RÉCIT DU CATAMARAN PIMENT ROUGE

Depuis 2020 de plus en plus de voiliers rencontrent des orques à l'approche de Gibraltar côté Océan Atlantique (une vingtaine en mai 2023). 
On parle "d'interaction" indirecte s'il n'y a pas de contact ou directe s'il y a contact.
Le catamaran Piment Rouge, un outremer 51, navigue depuis les Açores pour rejoindre la Mer Méditerranée. À l'approche de Gibraltar, nous vérifions les dernières informations concernant les interactions avec les orques sur le site GT Orca Atlantica (www.orcaiberica.org) et les réseaux sociaux. Nous passons aussi en revue les derniers conseils de sécurité (décrites sur GTOA  et rappelée dans multicoques mag #218 avril/mai 2023) : 
. arrêter le bateau (voile et moteur)
. éteindre le pilote automatique et le sondeur et 
. laisser la barre lâche.

Dans la nuit du 02 au 03 juin 2023, nous croisons un premier groupe d'orques que nous détectons au son au crépuscule (20h45 TU ; 36°08'N/06°57'W). 
Ils tournent autour de nous
5 minutes et s'en vont, nous laissant soulagés. 
La nuit se passe sans nouvelle rencontre. À l'aube (04h30 TU 36°02'N/06°13'W), un choc surprise à rompu la drosse reliant la barre à roue au safran. Un groupe d'orques est regroupés à l'arrière du bateau. Nous appliquons les consignes de sécurité et appelons le MRCC sur le canal 16. Nous voici à l'arrêt. 
Les orques s'acharnent sur les skegs (quillons de protection des hélices). Au premier skeg arraché, un orque joue à l'écart avec, puis un deuxième s'en va jouer avec le second à l'écart aussi. 
Deux autres orques cherchent aussi des parties à arracher. Au bout d'une quinzaine de minutes, un orque beaucoup plus gros, que nous n'avions pas remarqué, passe à une cinquantaine de mètres et le groupe se disperse. Suite aux témoignages que nous avions lus, nous attendons quelques minutes avant de  remettre les moteurs et tester les safrans à la barre franche. 
Le MRCC toujours toujours en liaison radio nous encourage à nous dérouter vers Barbate et nous indique l'envoi d'un bateau d'escorte qui arrive à notre rencontre dans les 30 minutes.
Nous nous dirigeons sur Barbate au pilote automatique avec l'idée d'évaluer les dégats au port au moteur et voile avant. Malgré l'escorte, un orque solitaire (plus gros que ceux du groupe précédent) vient percuter violement le safran de la coque tribord (07h10 TU 36°07'N 06°03'W). Nous réappliquons les consignes et le bateau escorte nous tourne autour. L'orque est insensible à ce dernier. Il se dirige même vers lui avant de revenir vers nos safrans. Au bout d'une dizaine de minute il se met à distance mais son souffle reste visible. Restant manoeuvrant, nous relançons les moteurs et nous reprenons la route vers Barbate sous escorte, un équipier à guetter à chaque bord. 
L'orque ne revient pas.
Nous arrivons finalement à Barbate, bien accueilli et évaluons les dégats : la drosse rompue, les 2 skegs arrachés, un safran tordu et un safran voilé.
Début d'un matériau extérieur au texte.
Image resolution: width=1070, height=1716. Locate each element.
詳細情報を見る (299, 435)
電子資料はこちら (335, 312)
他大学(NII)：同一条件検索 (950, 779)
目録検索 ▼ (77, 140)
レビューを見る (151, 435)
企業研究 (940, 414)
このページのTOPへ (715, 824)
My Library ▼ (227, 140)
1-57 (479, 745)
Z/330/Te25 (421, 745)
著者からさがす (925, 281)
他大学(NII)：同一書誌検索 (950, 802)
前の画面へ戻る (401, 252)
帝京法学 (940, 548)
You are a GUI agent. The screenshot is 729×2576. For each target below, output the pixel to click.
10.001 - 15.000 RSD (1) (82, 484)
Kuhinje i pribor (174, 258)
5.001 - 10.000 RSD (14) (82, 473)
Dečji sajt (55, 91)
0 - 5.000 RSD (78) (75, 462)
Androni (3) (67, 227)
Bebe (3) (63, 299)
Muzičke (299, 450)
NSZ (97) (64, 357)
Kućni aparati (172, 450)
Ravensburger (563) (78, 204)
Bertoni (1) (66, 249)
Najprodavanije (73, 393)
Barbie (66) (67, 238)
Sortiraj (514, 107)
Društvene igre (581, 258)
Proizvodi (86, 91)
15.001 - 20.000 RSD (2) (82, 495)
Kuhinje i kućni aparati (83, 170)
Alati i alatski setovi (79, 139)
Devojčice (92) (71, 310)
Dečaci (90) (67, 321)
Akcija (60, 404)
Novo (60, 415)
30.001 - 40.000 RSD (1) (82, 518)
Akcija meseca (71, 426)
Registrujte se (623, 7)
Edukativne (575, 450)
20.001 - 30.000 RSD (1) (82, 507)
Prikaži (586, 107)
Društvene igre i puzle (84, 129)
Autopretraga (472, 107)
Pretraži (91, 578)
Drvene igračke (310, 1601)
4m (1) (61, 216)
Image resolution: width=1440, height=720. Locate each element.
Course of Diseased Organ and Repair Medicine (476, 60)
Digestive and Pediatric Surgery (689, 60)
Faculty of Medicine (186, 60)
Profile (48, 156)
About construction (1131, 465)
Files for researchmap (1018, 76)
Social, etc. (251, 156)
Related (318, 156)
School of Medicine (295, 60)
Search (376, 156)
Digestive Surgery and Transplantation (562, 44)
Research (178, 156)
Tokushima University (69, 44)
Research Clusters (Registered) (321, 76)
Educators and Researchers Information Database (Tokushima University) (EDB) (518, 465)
Comparé aux derniers témoignages, nous avons été relativement chanceux concernant les temps d'interaction et les dégats.
Merci au MRCC de Barbate et le SALVAMAR ENIF pour leur réactivité rassurante.
Bravo aux différents médias qui diffusent les consignes de sécurité. Lors de notre appel au MRCC, ils nous indiquaient que les dernières directives nous encourageant à poursuivre la route. Nos trois rencontres ont été très différentes en nombre, taille et impact, nous comprenons la difficulté de consensus scientifiques ou de protocoles d'action.
Notre sentiment après cette expérience est que dans le cadre du "jeu", il semblerait que de s'arrêter est peut être moins excitant pour les orques. les groupes composés d'orques moins gros (juvéniles) sont moins violents et ils se désintéressent du bateau en se concentrant sur les morceaux arrachés. Peut être que des "faux safrans sacrificiels" pourraient les satisfaire et réduire les risques matériels ? 
Par ailleurs, les locaux conseillent de longer les côtes avec une profondeur en dessous de 20 m.
Enfin, nous n'avons pas ressenti d'agressivité avec le groupe et si les coups du plus gros étaient impressionnants, à aucun moment nous ne nous sommes sentis physiquement en danger. 
Relire les consignes avant de rentrer dans la zone nous paraît important pour être prêt, puis s'attendre à un sentiment d'impuissance. Le risque le plus important semble la voie d'eau en cas d'arrachage du safran, d'où l'importance d'appeler les secours le plus rapidement possible après le début de l'interaction et de rester calme.